ROMANO BILENCHI – Conservatorio di Santa Teresa – BUR

“Anche Santa Teresa con i suoi cortili silenziosi sfumava dolcemente nel suo ricordo. Immaginò di essersi definitivamente staccato da tutte le vicende che avevano formato la sua vita fino ad allora. Credette che senza di lui tutte quelle persone, gli alberi, gli stessi edifici nei quali viveva e che gli erano familiari avrebbero vissuto un’esistenza migliore e più libera”.

“Conservatorio di Santa Teresa” è un libro denso, densissimo; ogni suo capitolo possiede un peso specifico tale che lo rende illusoriamente ben più esteso dei tempi narrativi che lo delimitano e indispensabile nell’economia del romanzo, per quell’accumularsi di avventure della percezione che –  al di là dell’intreccio – ne costituiscono la sostanza. Avventure della percezione e non della crescita, perché ciò che rende avvincente questo romanzo – che pure ripercorre il passaggio dall’infanzia all’adolescenza del giovane protagonista – non sono gli accadimenti, ma il continuo, ininterrotto accumularsi di sensazioni, le infinite e mutevoli reazioni che, con una intensità e una frequenza esasperante ma al contempo affascinante, il contatto con il mondo esterno provoca nell’animo del protagonista, componendo nella sua memoria interiore, straordinariamente recettiva, un disegno sempre più complesso, confuso e contraddittorio.

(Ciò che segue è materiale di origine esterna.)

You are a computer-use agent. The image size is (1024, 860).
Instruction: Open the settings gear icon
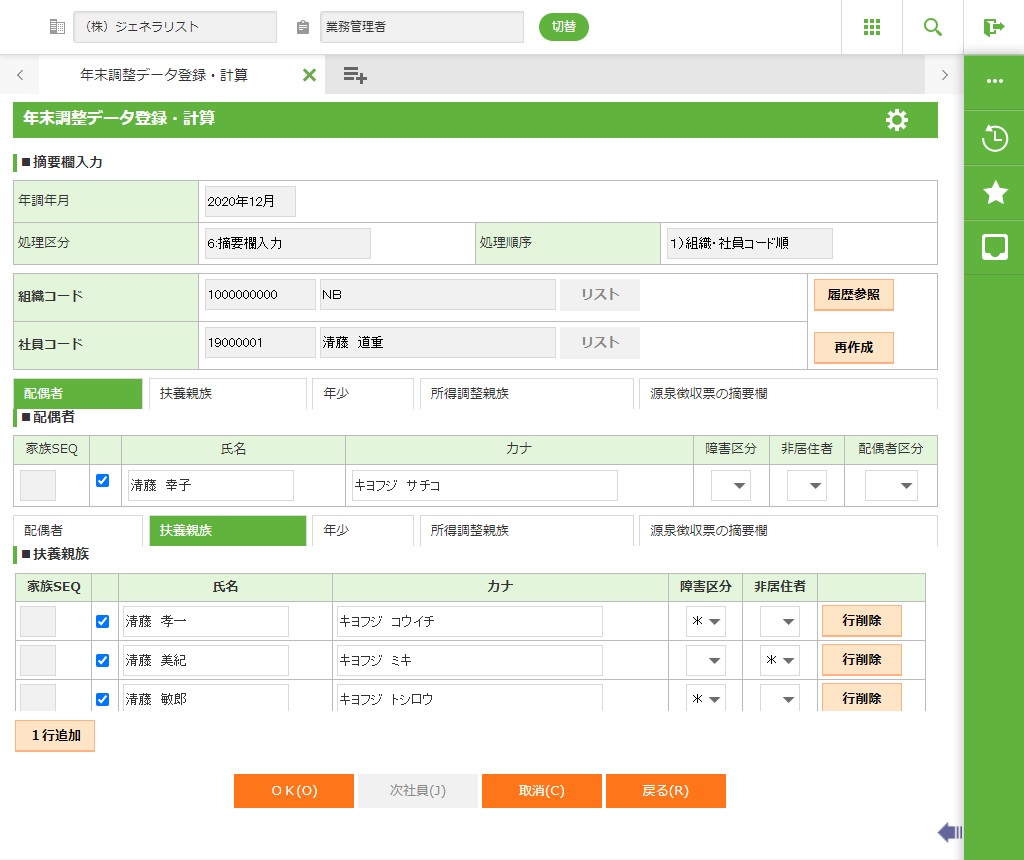[897, 120]
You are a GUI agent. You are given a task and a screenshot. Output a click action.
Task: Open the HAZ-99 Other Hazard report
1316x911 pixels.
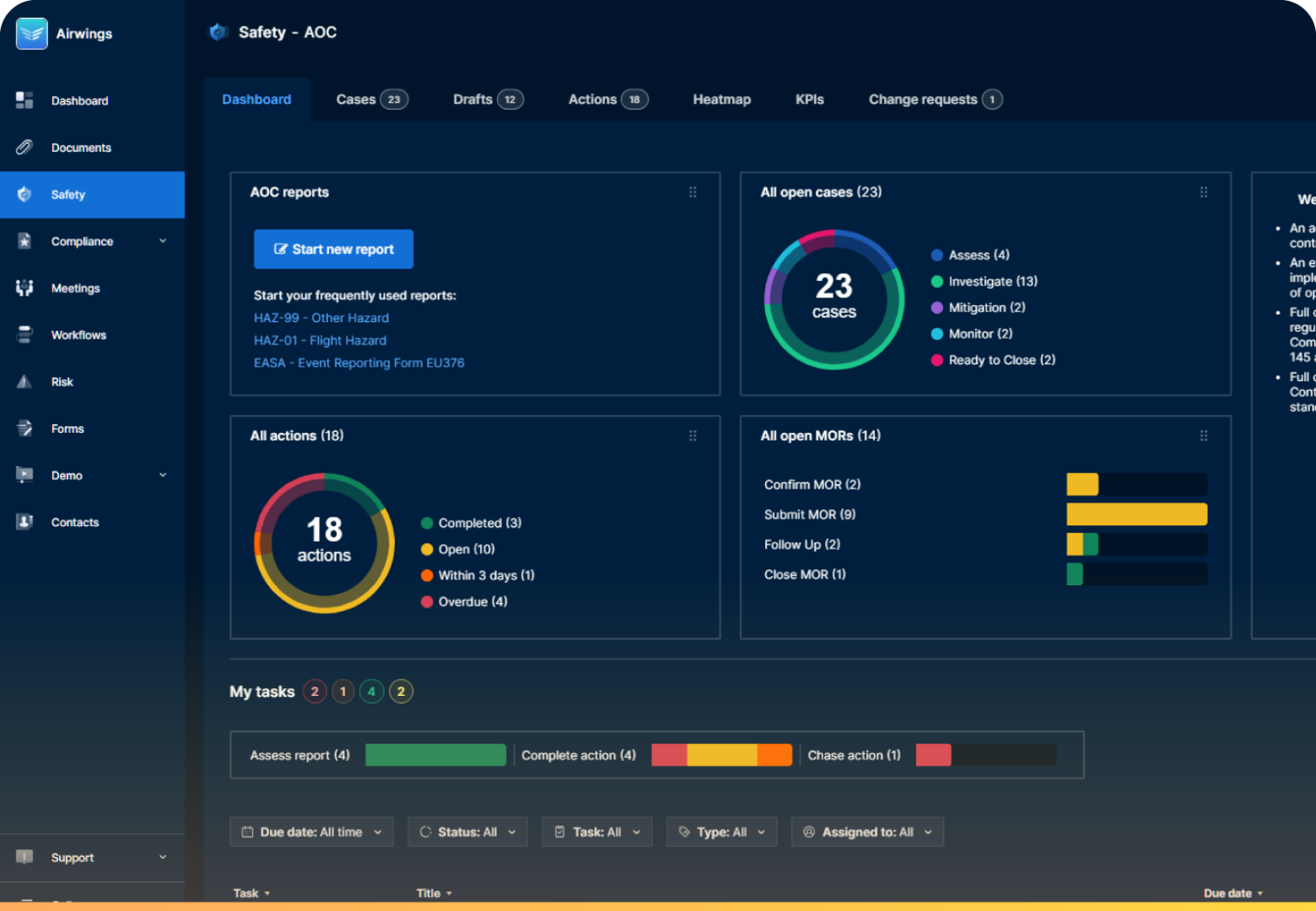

Bilenchi costringe il lettore a seguire questo percorso che è denso di scarti improvvisi, colpi di scena, soluzioni impreviste, di tutto ciò che si potrebbe definire avventura, se non fosse tutto chiuso all’interno di un’anima – e un’anima bambina – che è una sorta di tabula rasa che va rapidamente accumulando tutto ciò che dovrebbe servirle a farsi un’idea coerente e rassicurante del mondo, ma che in realtà contribuisce ad una sempre più raffinata esperienza di una irriducibile estraneità.